#### Provided records
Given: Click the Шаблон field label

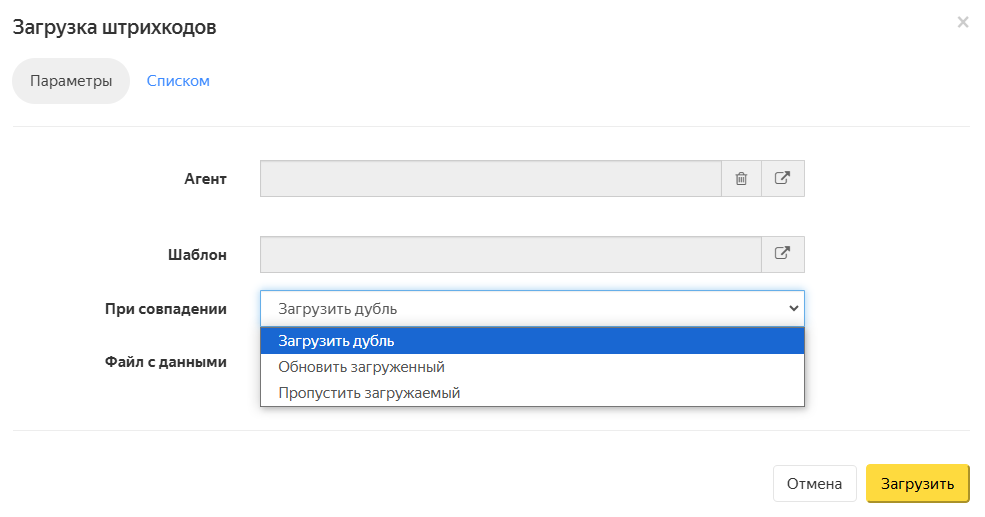Looking at the screenshot, I should (x=196, y=254).
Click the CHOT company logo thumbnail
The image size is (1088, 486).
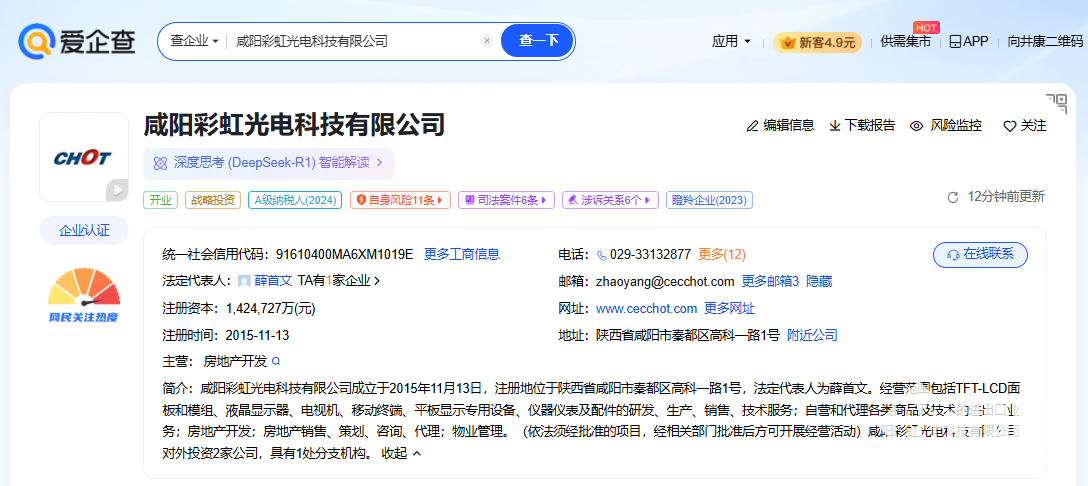[x=84, y=157]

#### Required action
The copy you give must repeat each record character for character, but it must not include the pictures.

#### Reply to the task
Given: Click the Шаблон field label

Looking at the screenshot, I should (x=196, y=254).
Click the CHOT company logo thumbnail
The image size is (1088, 486).
[x=84, y=157]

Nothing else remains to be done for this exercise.